Documenttekst:

De Hongaarse dansen (Duits: Ungarische Tänze) van de componistJohannes Brahms (ook aangeduid als WoO 1) zijn een verzameling van 21 dansen voor vierhandig piano. Alleen de nummers 11, 14 en 16 zijn geheel originele composities van Brahms. De melodieën van de andere dansen zijn niet oorspronkelijk van Brahms zelf, maar zijn een bewerking van bestaande melodieën. Het zijn ook echter geen originele Hongaarse volksliederen van Hongaarse zigeuners zoals vaak wordt aangenomen, maar meer thema's die Brahms kende via de violist Eduard Reményi. Deels zijn ze afkomstig van Reményi zelf en deels van andere componisten uit de Hongaarse folklore uit die tijd. De Hongaarse dansen behoren tot Brahms' bekendste werken, en Brahms heeft er in elk geval goed aan verdiend.
De Hongaarse dansen ontstonden in de jaren 1858-69 in de oorspronkelijke versie voor vierhandig piano. Later maakte Brahms een transcriptie voor pianosolo (twee handen dus) van de eerste tien dansen. Brahms maakte zelf een transcriptie voor orkest van de dansen nr. 1, nr. 3 en nr. 10 in 1873, die op 5 februari 1874 onder leiding van de componist zelf in Leipzig in première gingen. De andere dansen werden georkestreerd door andere componisten, onder wie Antonín Dvořák. Van sommige dansen wijkt de toonsoort van de orkestversie af van de oorspronkelijke pianoversie. De bekendste van de Hongaarse dansen is nr. 5 (in fis-mineur in de originele versie en g-mineur in de orkestversie). De Hongaarse dansen van Brahms vertonen verwantschap met de al even populaire Slavische dansen van Dvořák en hebben die mogelijk beïnvloed.
De vijfde dans wordt gebruikt in de film The Great Dictator van Charlie Chaplin. De acteur speelt de rol van een kapper en scheert zijn klant op de maat van de muziek.

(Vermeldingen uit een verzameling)
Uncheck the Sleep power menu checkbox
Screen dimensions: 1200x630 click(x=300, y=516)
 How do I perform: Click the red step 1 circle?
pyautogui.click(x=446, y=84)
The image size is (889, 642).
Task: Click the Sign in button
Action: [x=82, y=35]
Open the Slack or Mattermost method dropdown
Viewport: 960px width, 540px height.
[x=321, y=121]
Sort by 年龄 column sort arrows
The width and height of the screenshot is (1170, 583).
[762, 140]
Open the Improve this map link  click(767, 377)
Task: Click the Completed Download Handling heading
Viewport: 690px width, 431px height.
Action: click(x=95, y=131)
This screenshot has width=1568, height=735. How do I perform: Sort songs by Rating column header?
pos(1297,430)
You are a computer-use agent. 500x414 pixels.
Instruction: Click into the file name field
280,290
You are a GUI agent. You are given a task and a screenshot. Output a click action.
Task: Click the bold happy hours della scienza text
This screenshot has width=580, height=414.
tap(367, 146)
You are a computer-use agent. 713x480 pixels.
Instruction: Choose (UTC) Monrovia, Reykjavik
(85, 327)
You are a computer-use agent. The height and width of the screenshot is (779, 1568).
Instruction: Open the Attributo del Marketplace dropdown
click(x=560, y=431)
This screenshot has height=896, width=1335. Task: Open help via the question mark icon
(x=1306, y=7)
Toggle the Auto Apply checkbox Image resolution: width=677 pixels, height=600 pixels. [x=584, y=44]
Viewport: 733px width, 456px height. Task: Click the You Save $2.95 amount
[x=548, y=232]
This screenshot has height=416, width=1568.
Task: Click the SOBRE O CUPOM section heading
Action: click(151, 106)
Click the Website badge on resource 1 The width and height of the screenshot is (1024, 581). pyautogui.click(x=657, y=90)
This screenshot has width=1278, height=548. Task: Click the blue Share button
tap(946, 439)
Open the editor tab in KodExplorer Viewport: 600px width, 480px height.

De opdracht:
Herhaal de volledige tekst over de Hongaarse dansen van Brahms letterlijk, van de eerste tot de laatste zin.

Oplossing:
De Hongaarse dansen (Duits: Ungarische Tänze) van de componistJohannes Brahms (ook aangeduid als WoO 1) zijn een verzameling van 21 dansen voor vierhandig piano. Alleen de nummers 11, 14 en 16 zijn geheel originele composities van Brahms. De melodieën van de andere dansen zijn niet oorspronkelijk van Brahms zelf, maar zijn een bewerking van bestaande melodieën. Het zijn ook echter geen originele Hongaarse volksliederen van Hongaarse zigeuners zoals vaak wordt aangenomen, maar meer thema's die Brahms kende via de violist Eduard Reményi. Deels zijn ze afkomstig van Reményi zelf en deels van andere componisten uit de Hongaarse folklore uit die tijd. De Hongaarse dansen behoren tot Brahms' bekendste werken, en Brahms heeft er in elk geval goed aan verdiend.
De Hongaarse dansen ontstonden in de jaren 1858-69 in de oorspronkelijke versie voor vierhandig piano. Later maakte Brahms een transcriptie voor pianosolo (twee handen dus) van de eerste tien dansen. Brahms maakte zelf een transcriptie voor orkest van de dansen nr. 1, nr. 3 en nr. 10 in 1873, die op 5 februari 1874 onder leiding van de componist zelf in Leipzig in première gingen. De andere dansen werden georkestreerd door andere componisten, onder wie Antonín Dvořák. Van sommige dansen wijkt de toonsoort van de orkestversie af van de oorspronkelijke pianoversie. De bekendste van de Hongaarse dansen is nr. 5 (in fis-mineur in de originele versie en g-mineur in de orkestversie). De Hongaarse dansen van Brahms vertonen verwantschap met de al even populaire Slavische dansen van Dvořák en hebben die mogelijk beïnvloed.
De vijfde dans wordt gebruikt in de film The Great Dictator van Charlie Chaplin. De acteur speelt de rol van een kapper en scheert zijn klant op de maat van de muziek.